(Entries from a dataset)
►

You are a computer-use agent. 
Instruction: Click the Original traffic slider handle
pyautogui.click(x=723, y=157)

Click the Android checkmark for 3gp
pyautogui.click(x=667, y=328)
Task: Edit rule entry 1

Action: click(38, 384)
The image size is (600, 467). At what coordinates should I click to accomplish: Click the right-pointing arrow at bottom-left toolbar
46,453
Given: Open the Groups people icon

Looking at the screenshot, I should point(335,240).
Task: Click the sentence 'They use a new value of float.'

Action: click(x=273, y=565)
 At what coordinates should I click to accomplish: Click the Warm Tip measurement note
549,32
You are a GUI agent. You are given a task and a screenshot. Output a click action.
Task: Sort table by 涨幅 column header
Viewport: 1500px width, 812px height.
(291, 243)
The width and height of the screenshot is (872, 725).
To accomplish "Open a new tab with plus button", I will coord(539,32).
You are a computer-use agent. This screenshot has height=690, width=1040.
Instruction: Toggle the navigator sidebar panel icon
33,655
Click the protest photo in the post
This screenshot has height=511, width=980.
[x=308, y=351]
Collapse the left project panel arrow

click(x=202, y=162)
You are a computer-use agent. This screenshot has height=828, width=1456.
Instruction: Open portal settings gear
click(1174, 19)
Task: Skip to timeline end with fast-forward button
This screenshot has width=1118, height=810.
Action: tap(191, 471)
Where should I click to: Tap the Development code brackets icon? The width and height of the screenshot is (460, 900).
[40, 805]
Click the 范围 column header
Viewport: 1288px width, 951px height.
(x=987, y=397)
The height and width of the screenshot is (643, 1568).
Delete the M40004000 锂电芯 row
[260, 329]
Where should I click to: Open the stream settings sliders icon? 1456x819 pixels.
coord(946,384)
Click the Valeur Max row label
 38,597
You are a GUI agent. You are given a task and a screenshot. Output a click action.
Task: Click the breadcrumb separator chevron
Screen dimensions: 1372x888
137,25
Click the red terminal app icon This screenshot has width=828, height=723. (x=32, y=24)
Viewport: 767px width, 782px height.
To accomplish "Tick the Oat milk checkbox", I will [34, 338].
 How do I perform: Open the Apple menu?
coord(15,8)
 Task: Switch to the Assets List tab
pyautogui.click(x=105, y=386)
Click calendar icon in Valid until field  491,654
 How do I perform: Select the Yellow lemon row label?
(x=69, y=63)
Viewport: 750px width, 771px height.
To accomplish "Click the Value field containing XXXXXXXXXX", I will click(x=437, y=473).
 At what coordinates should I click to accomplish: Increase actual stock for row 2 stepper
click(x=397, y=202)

◄

§ JOB: Reproduce every line of the listing above without changing anything.

§ OUTPUT FOR THIS TASK:
You are a computer-use agent. 
Instruction: Click the Original traffic slider handle
pyautogui.click(x=723, y=157)

Click the Android checkmark for 3gp
pyautogui.click(x=667, y=328)
Task: Edit rule entry 1

Action: click(38, 384)
The image size is (600, 467). At what coordinates should I click to accomplish: Click the right-pointing arrow at bottom-left toolbar
46,453
Given: Open the Groups people icon

Looking at the screenshot, I should point(335,240).
Task: Click the sentence 'They use a new value of float.'

Action: click(x=273, y=565)
 At what coordinates should I click to accomplish: Click the Warm Tip measurement note
549,32
You are a GUI agent. You are given a task and a screenshot. Output a click action.
Task: Sort table by 涨幅 column header
Viewport: 1500px width, 812px height.
(291, 243)
The width and height of the screenshot is (872, 725).
To accomplish "Open a new tab with plus button", I will coord(539,32).
You are a computer-use agent. This screenshot has height=690, width=1040.
Instruction: Toggle the navigator sidebar panel icon
33,655
Click the protest photo in the post
This screenshot has height=511, width=980.
[x=308, y=351]
Collapse the left project panel arrow

click(x=202, y=162)
You are a computer-use agent. This screenshot has height=828, width=1456.
Instruction: Open portal settings gear
click(1174, 19)
Task: Skip to timeline end with fast-forward button
This screenshot has width=1118, height=810.
Action: tap(191, 471)
Where should I click to: Tap the Development code brackets icon? The width and height of the screenshot is (460, 900).
[40, 805]
Click the 范围 column header
Viewport: 1288px width, 951px height.
(x=987, y=397)
The height and width of the screenshot is (643, 1568).
Delete the M40004000 锂电芯 row
[260, 329]
Where should I click to: Open the stream settings sliders icon? 1456x819 pixels.
coord(946,384)
Click the Valeur Max row label
 38,597
You are a GUI agent. You are given a task and a screenshot. Output a click action.
Task: Click the breadcrumb separator chevron
Screen dimensions: 1372x888
137,25
Click the red terminal app icon This screenshot has width=828, height=723. (x=32, y=24)
Viewport: 767px width, 782px height.
To accomplish "Tick the Oat milk checkbox", I will [34, 338].
 How do I perform: Open the Apple menu?
coord(15,8)
 Task: Switch to the Assets List tab
pyautogui.click(x=105, y=386)
Click calendar icon in Valid until field  491,654
 How do I perform: Select the Yellow lemon row label?
(x=69, y=63)
Viewport: 750px width, 771px height.
To accomplish "Click the Value field containing XXXXXXXXXX", I will click(x=437, y=473).
 At what coordinates should I click to accomplish: Increase actual stock for row 2 stepper
click(x=397, y=202)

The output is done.